--- START ---
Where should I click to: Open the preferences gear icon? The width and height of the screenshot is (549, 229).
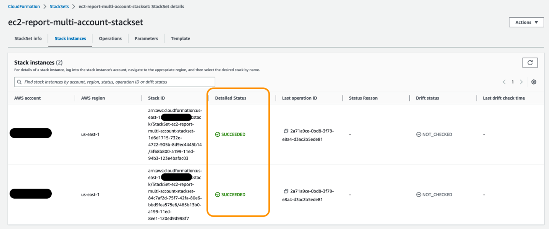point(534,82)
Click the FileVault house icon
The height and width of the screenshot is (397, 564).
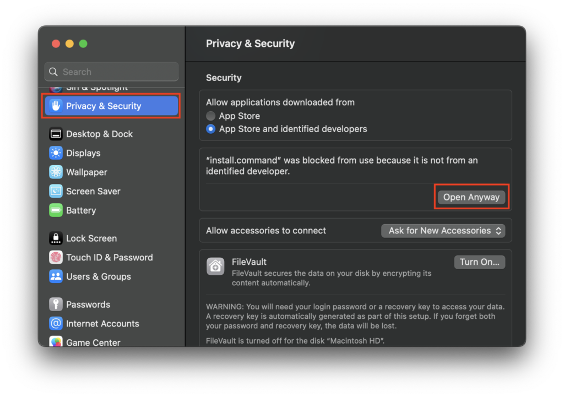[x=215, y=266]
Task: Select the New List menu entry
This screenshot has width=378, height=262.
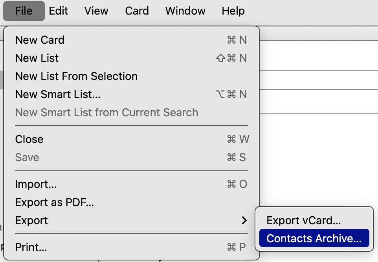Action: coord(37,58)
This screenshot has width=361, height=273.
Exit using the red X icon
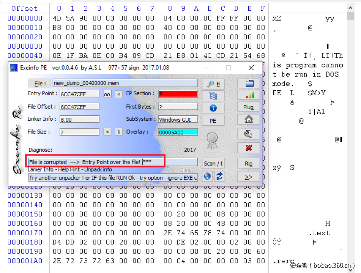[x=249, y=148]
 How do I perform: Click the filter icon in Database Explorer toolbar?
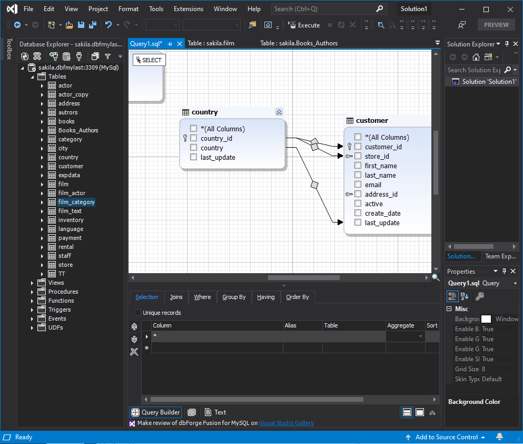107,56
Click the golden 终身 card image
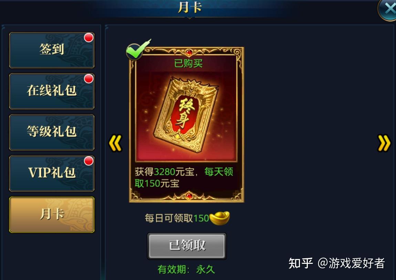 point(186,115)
--- END ---
--- START ---
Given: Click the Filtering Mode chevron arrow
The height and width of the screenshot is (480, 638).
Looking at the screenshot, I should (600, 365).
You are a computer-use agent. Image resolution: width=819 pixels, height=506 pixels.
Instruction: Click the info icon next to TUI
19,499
--- END ---
## EXERCISE GOAL
From the records above, return exactly the lines running from the one that contains "Where should I" down to the one that contains "This screenshot has width=361, height=273.", both included, without any pictures.

## RESPONSE BELOW
Where should I click to: Open the preferences gear icon? The width and height of the screenshot is (549, 229).
point(534,82)
Click the FileVault house icon
The height and width of the screenshot is (397, 564).
[x=215, y=266]
Task: Select the New List menu entry
This screenshot has width=378, height=262.
Action: coord(37,58)
This screenshot has width=361, height=273.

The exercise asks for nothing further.